Excerpts from For a Day, Our Political Troubles Were Eclipsed by Peggy Noonan:
“It was beautiful: Up and down Madison Avenue, people stood together and looked upward.
…It was so beautiful.
Up and down the street, all through the eclipse, people spontaneously came together—shop workers and neighborhood mothers, kids and bank employees, shoppers and tourists. They’d gather in groups and look up together. Usually one or two people would have the special glasses, and they’d be passed around. Everyone would put them on and look up and say “Wow!” or “Incredible!” then laugh and hand the glasses on…
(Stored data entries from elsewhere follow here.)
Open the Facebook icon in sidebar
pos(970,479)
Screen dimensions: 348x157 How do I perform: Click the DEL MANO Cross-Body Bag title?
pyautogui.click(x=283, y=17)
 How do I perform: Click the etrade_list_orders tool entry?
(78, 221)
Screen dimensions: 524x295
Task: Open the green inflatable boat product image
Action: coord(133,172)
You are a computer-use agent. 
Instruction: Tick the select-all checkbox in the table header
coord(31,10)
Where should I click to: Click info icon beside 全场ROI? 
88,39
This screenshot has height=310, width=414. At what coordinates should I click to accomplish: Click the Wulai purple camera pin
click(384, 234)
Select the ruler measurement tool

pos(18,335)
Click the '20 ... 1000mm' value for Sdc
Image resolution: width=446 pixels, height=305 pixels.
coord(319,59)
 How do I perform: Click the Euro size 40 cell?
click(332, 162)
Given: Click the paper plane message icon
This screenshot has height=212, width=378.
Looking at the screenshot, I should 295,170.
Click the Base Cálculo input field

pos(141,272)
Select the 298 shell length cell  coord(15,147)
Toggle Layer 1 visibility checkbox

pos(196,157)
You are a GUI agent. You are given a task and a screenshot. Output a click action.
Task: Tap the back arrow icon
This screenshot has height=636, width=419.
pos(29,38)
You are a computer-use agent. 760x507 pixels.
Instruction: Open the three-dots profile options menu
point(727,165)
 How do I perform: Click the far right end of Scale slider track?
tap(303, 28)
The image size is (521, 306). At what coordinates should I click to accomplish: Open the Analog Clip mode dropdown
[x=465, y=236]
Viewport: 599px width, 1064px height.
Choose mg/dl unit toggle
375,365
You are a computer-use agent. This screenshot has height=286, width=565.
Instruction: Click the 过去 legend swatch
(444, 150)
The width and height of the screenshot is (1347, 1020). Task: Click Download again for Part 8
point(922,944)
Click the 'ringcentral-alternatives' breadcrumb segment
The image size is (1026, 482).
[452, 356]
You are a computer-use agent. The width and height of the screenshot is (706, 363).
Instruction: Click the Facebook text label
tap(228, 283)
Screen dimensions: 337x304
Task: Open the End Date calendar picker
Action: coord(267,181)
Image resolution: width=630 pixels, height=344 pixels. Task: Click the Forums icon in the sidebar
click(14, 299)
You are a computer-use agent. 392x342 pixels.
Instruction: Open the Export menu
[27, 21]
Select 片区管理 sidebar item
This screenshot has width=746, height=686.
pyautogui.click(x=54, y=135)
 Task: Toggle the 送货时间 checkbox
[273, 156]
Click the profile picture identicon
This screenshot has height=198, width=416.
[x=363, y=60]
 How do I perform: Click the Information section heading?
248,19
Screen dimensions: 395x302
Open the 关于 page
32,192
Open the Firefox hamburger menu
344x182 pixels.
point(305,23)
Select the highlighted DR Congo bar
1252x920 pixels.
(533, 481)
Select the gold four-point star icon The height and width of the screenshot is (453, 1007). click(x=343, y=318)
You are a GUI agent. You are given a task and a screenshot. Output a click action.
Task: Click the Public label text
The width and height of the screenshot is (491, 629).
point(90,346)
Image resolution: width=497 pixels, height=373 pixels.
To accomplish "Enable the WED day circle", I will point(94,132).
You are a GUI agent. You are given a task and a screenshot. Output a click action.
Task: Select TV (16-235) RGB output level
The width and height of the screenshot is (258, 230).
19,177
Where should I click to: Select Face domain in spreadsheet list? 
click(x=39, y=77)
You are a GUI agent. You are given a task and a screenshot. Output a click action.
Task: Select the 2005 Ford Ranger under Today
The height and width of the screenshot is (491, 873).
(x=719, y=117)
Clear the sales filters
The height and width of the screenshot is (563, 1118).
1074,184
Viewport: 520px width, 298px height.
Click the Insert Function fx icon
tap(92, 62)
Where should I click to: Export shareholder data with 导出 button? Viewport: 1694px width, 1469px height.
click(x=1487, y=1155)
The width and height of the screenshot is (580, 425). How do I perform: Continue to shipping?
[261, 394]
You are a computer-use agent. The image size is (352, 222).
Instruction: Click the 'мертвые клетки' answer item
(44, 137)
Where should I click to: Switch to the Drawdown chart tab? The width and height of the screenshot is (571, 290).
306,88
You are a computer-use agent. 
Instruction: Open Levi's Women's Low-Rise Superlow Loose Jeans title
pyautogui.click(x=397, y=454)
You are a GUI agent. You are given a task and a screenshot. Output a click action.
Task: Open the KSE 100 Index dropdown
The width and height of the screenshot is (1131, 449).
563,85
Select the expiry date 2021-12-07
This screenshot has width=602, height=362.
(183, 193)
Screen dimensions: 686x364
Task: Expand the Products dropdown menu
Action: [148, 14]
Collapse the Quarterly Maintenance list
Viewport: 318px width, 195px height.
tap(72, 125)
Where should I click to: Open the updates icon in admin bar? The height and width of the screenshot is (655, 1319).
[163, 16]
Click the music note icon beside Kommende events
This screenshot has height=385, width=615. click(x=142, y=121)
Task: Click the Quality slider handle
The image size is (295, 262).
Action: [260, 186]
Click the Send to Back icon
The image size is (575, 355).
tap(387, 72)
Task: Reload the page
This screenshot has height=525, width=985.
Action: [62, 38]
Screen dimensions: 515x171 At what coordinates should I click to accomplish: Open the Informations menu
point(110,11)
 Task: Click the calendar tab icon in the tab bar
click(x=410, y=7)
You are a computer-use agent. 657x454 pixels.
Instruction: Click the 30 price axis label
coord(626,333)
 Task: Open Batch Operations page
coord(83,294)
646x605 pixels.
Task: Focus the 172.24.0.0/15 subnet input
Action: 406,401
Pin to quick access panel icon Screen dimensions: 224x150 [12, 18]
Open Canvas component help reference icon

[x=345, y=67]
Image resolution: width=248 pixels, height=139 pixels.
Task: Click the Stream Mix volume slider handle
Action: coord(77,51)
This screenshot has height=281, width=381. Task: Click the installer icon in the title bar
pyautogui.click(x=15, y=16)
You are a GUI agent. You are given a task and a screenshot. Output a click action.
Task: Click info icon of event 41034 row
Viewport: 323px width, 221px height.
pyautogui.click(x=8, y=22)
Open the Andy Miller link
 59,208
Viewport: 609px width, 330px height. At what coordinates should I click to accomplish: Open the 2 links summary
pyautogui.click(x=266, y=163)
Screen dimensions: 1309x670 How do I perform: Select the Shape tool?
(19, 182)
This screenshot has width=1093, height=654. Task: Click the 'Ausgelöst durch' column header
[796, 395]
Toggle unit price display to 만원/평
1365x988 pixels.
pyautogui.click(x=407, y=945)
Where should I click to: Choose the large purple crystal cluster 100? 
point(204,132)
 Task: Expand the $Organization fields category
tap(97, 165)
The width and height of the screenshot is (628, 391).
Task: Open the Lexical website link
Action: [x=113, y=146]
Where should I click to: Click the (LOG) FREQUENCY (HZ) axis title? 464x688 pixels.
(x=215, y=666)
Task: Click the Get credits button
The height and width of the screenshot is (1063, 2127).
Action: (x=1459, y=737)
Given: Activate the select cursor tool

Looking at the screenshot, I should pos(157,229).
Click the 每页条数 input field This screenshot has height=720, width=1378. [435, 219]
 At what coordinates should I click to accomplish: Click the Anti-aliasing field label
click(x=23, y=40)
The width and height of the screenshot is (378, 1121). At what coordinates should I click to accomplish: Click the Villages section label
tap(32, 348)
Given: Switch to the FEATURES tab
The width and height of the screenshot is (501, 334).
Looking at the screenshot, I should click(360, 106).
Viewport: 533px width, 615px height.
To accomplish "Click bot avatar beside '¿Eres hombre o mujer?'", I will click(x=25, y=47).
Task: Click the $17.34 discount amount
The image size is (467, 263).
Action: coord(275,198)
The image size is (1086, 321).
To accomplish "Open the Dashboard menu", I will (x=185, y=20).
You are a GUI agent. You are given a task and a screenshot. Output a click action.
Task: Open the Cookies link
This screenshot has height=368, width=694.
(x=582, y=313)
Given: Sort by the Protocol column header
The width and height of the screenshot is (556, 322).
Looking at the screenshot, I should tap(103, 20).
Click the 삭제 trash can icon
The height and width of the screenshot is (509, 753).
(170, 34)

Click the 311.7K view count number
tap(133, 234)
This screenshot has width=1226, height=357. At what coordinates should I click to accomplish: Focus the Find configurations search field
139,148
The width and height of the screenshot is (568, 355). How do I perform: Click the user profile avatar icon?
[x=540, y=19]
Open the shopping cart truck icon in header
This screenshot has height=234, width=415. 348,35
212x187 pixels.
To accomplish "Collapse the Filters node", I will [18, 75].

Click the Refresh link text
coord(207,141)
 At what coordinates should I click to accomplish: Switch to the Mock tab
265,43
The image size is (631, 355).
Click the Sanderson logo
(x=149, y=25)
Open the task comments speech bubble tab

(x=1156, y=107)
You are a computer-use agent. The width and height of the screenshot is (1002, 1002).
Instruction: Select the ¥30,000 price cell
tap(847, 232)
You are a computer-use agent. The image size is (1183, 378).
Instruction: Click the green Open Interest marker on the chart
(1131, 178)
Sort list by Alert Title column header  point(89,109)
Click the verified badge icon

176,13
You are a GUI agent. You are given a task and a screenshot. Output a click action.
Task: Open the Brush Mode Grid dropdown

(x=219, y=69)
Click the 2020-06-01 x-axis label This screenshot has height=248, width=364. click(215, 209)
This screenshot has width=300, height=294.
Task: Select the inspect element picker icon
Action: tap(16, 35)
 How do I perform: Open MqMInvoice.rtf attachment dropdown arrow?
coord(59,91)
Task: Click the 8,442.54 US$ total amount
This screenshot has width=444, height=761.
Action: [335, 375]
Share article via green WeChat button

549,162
There was a tattooed man in a heavy metal band T-shirt, with his teenage son. “You want?” the man said. He was lending his glasses to everyone who came by. “Are you doing this just to be nice?” I asked. “Yeah,” he said. “We got them free.” Something nice had happened to him so he was spreading it around. […]
So that’s what I saw, uptown to midtown—sharing and wonder and friendliness, along with a continual refrain: Here, take my glasses. Do you see?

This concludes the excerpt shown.